The survey counts 89 carbon-related investment vehicles with assets under management of $16 billion. That's ten more funds and $3 billion more in capital than a year ago.
Though private equity and hedge funds have already begun placing their bets in the carbon space, its unclear at this point whether the old investment models are best suited to play a market that could hit $2 trillion in a few years times.
At this point. private funds are “emerging as the method of choice” for access, says Scott Furman, head of the environmental law group at the New York-based firm of Tannenbaum Helpern Syracuse and Hirschtritt, because it "enables the investor to share risk, diversify and rely on professional management,” he says.

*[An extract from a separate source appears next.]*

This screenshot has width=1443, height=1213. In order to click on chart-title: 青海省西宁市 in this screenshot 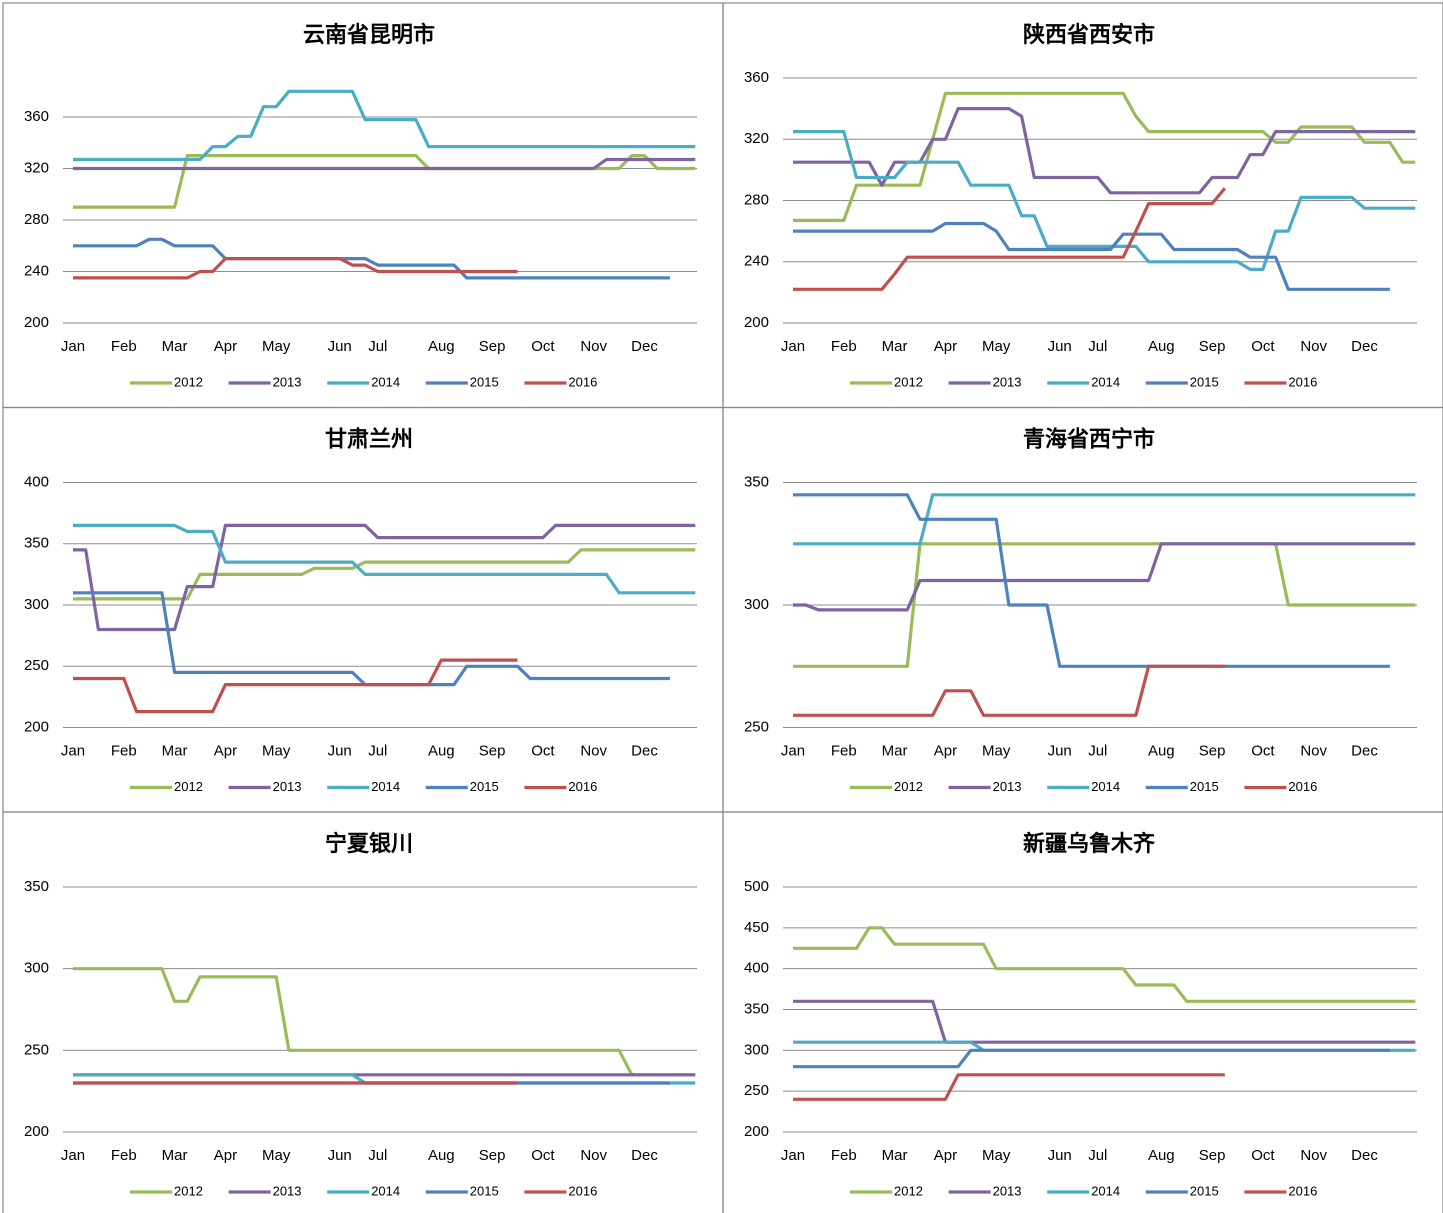, I will do `click(1089, 440)`.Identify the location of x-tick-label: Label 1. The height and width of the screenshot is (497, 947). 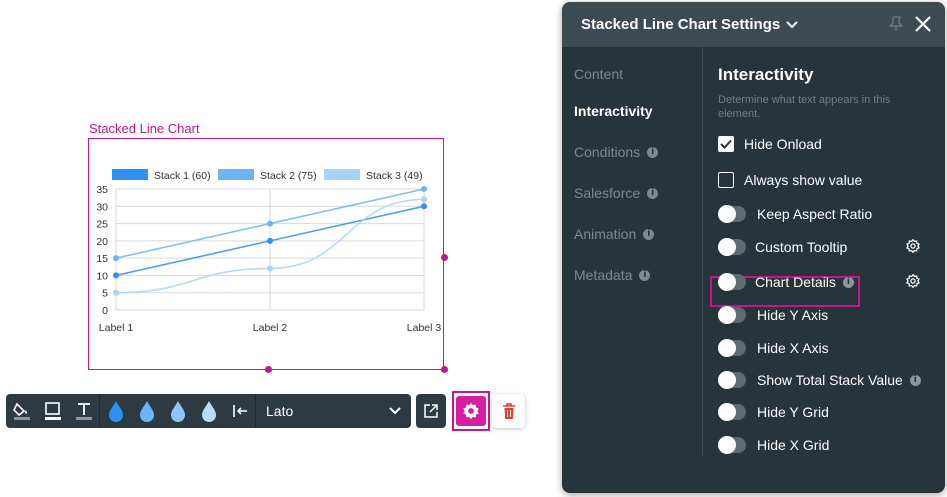
(116, 328).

The ideal carbon fund structure, however, may borrow some aspects from both private equity and hedge funds, creating a hybrid that could require some rethinking of asset allocation models that typically divide alternatives managers into private equity, real estate or hedge fund portfolios.
Because of the way carbon offsets projects are developed, most investors now approach carbon from a project finance perspective—often a private equity approach, with the closest model being a closed-end partnership to develop oil fields—versus creating a fund buying and trading the carbon commodity itself, a more typical hedge fund strategy.
For example, a project financing pool may approach a dairy farmer, help him build and manage an anaerobic digester to capture methane from his herd’s manure and turn that methane into green energy. The farmer sells the power to a utility for profit and generates carbon offsets as an additional revenue stream in the process.
Adding more farmers creates a portfolio of carbon offsets projects and the resulting carbon credits could then be traded.
Greg Arnold, managing partner at CE2 Capital Partners, says his firm now does both of these things, although not through one investment vehicle.
Founded in 2005, the firm’s first funds focused on environmental commodities, including European Union Emissions Trading Scheme carbon credits, renewable energy certificates produced by clean energy generation in many US states and carbon credits from a regional greenhouse gas organization, as well as nitrogen- and sulfur-oxide-related credits under the old acid rain mitigation cap-and-trade program.
“In these funds, we looked at everything that was investable,” he says.
But in their latest vehicle, CE2 Carbon Capital LLC, Arnold says they’re taking an asset management approach. “It’s a perpetual investment vehicle,” he says, adding that it’s not really a fund in the usual sense. “Think of it as an ‘extremely long-dated hedge fund."